What this task involves: Could you transcribe the entries below exactly, starting at the line that contains "This screenshot has height=548, width=1169." and stopping at the last line, without any pictures?

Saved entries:
▬▬▬

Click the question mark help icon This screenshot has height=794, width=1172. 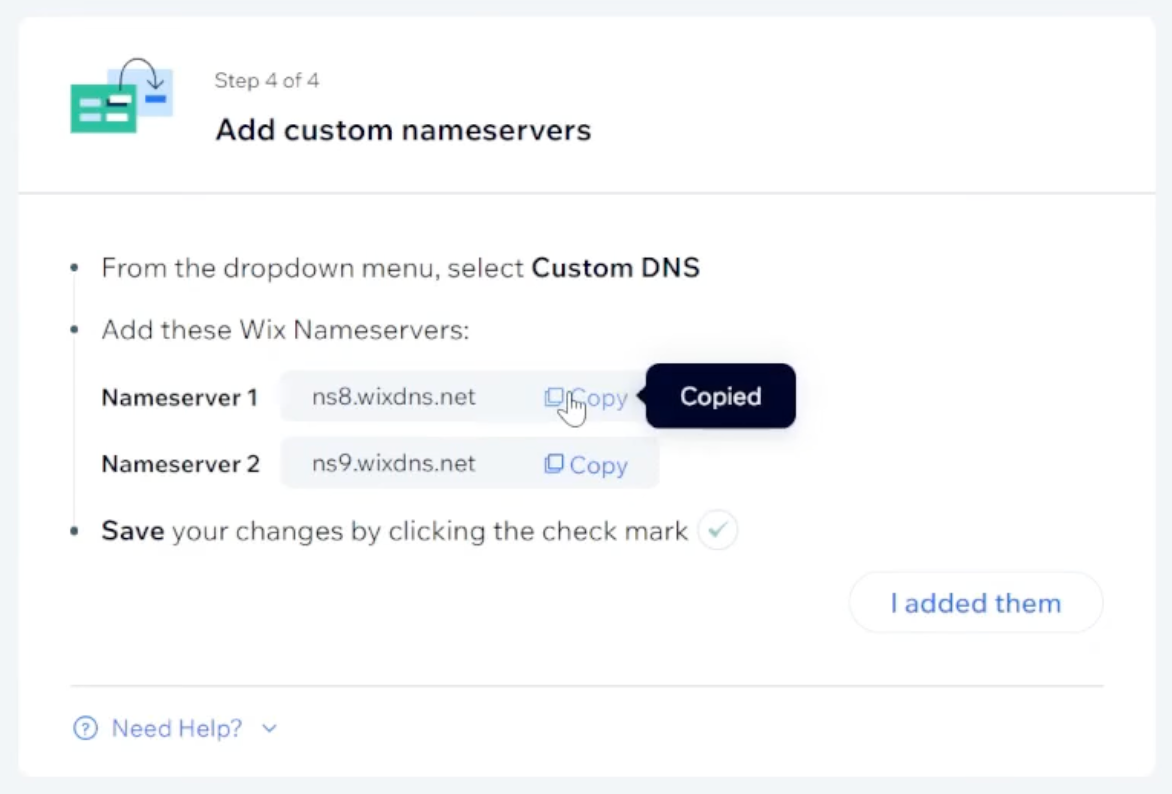click(x=85, y=727)
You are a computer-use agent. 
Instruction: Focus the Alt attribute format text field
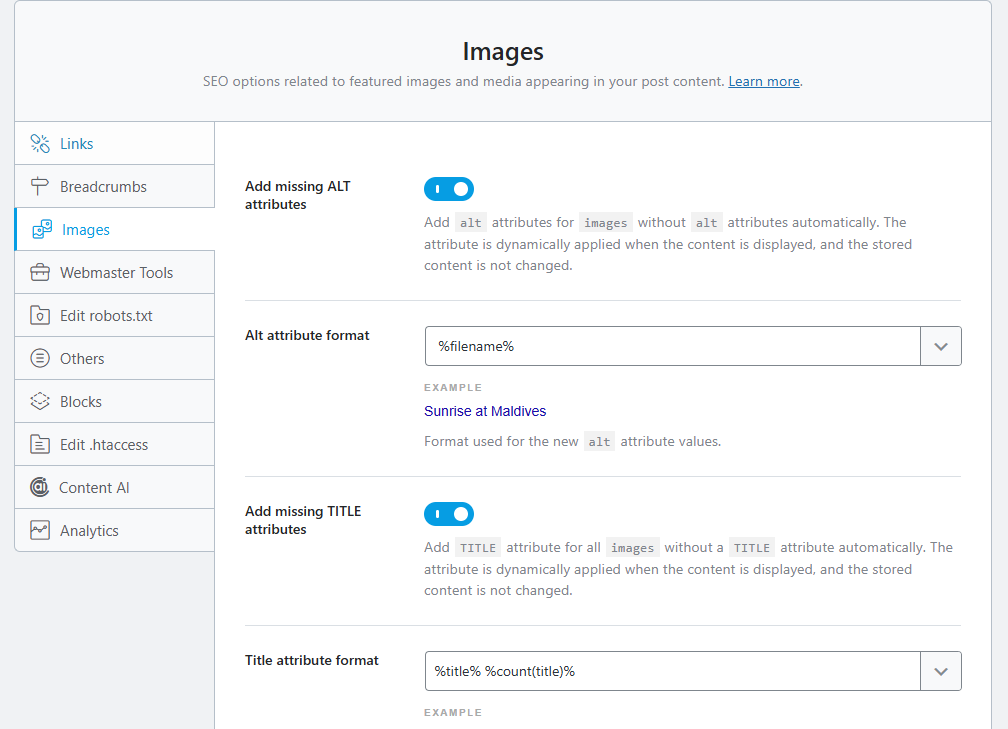tap(672, 346)
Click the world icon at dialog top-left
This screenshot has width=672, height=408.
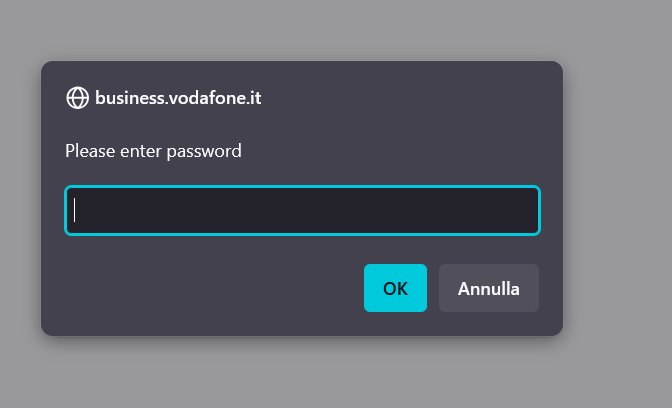77,98
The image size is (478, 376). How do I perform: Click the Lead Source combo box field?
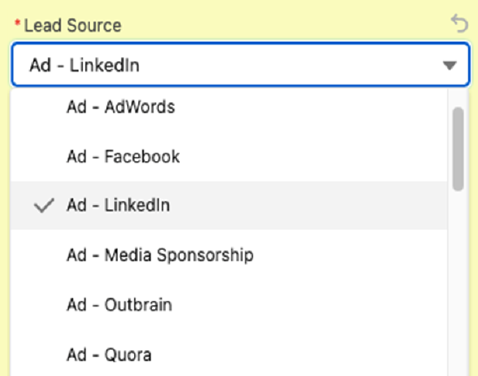click(240, 64)
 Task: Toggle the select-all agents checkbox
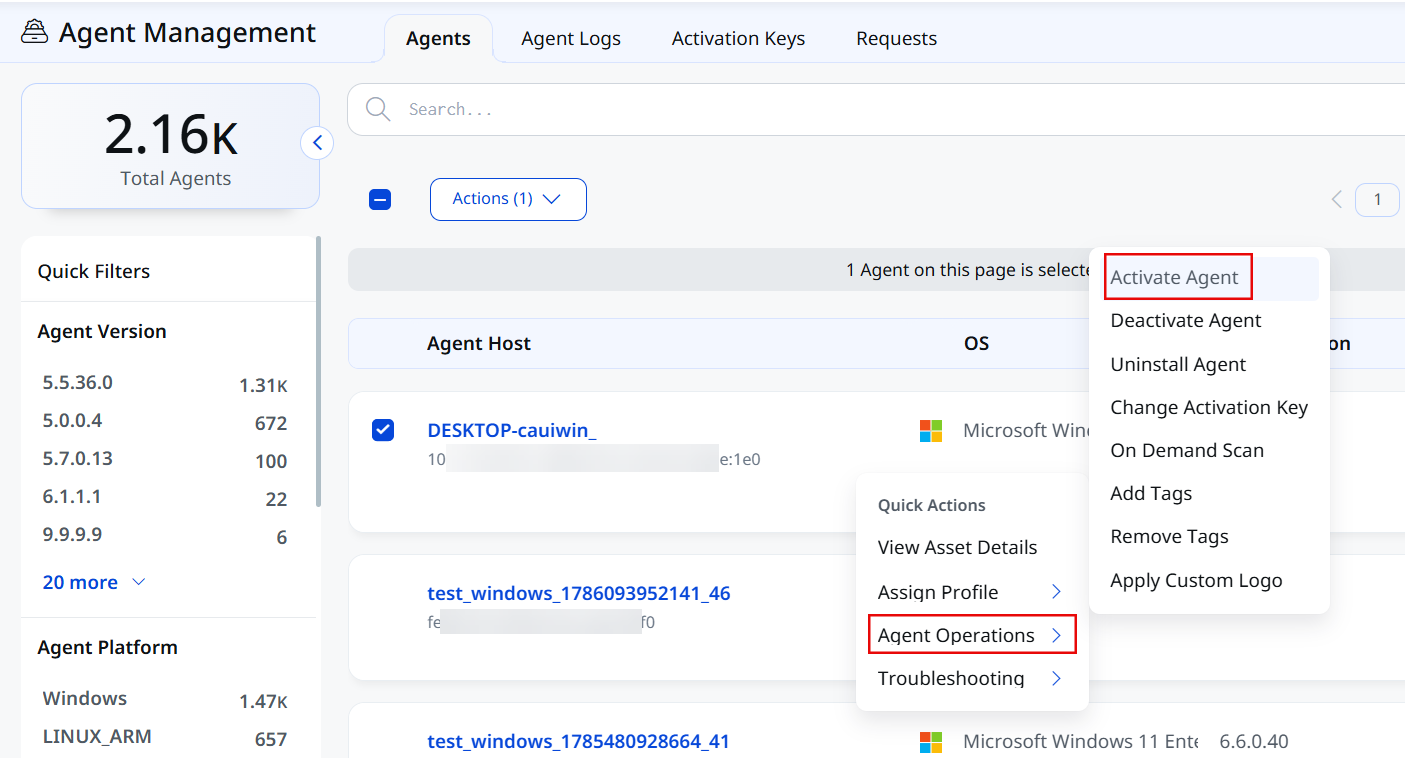(x=380, y=199)
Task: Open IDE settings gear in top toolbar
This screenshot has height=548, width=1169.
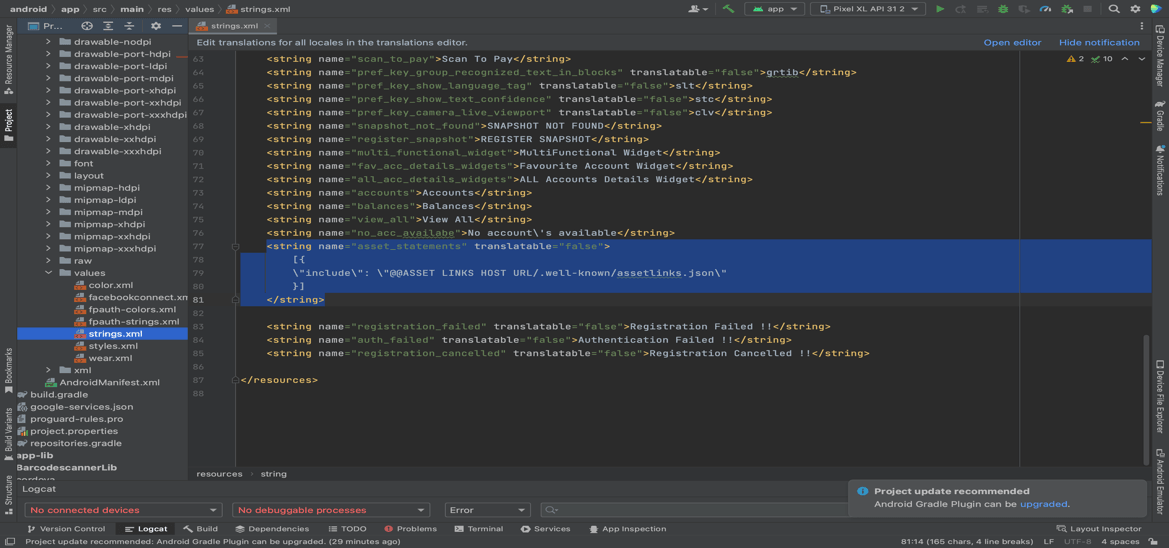Action: tap(1135, 9)
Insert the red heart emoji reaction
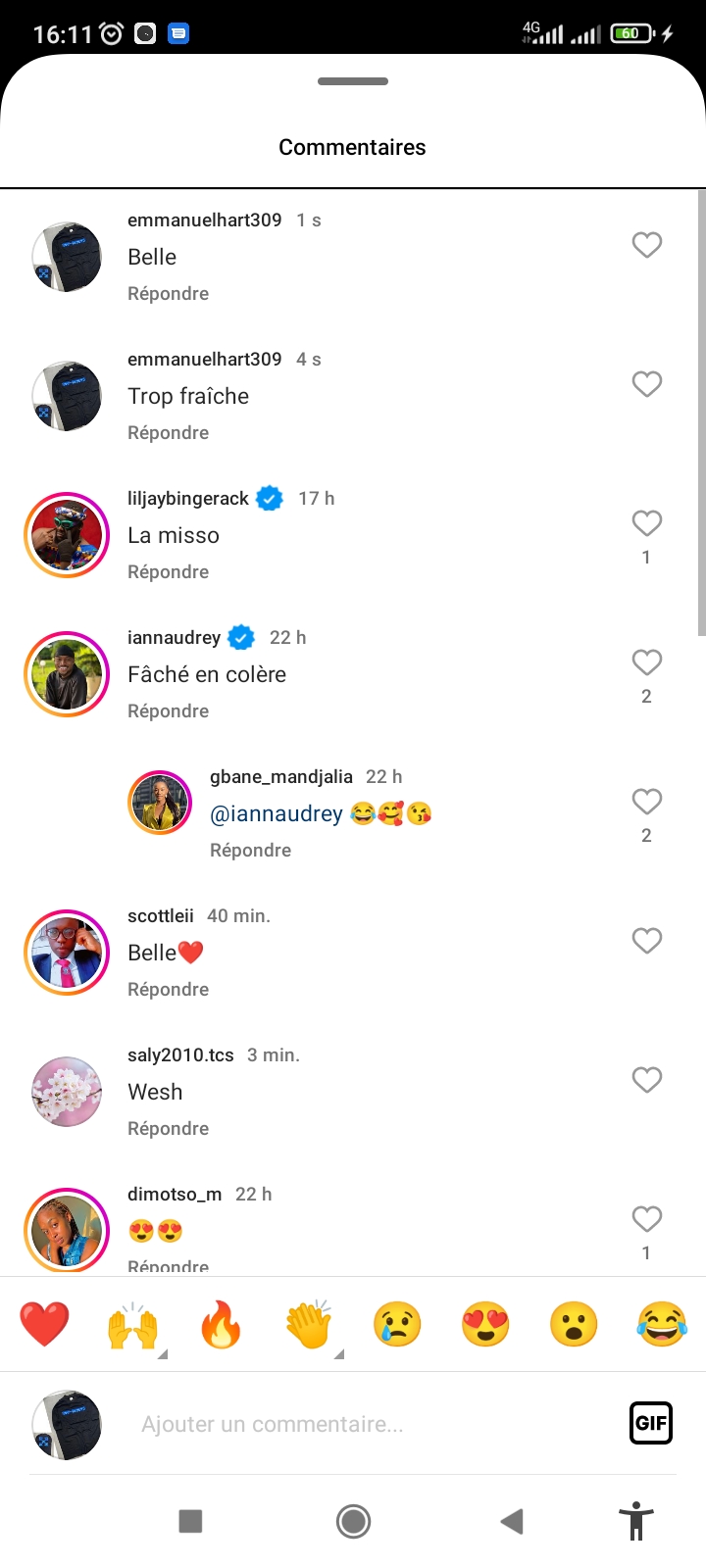Viewport: 706px width, 1568px height. click(44, 1324)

▬▬▬

Solution to the exercise:
This screenshot has height=548, width=1169.
Action: tap(1135, 9)
Insert the red heart emoji reaction
Viewport: 706px width, 1568px height. click(44, 1324)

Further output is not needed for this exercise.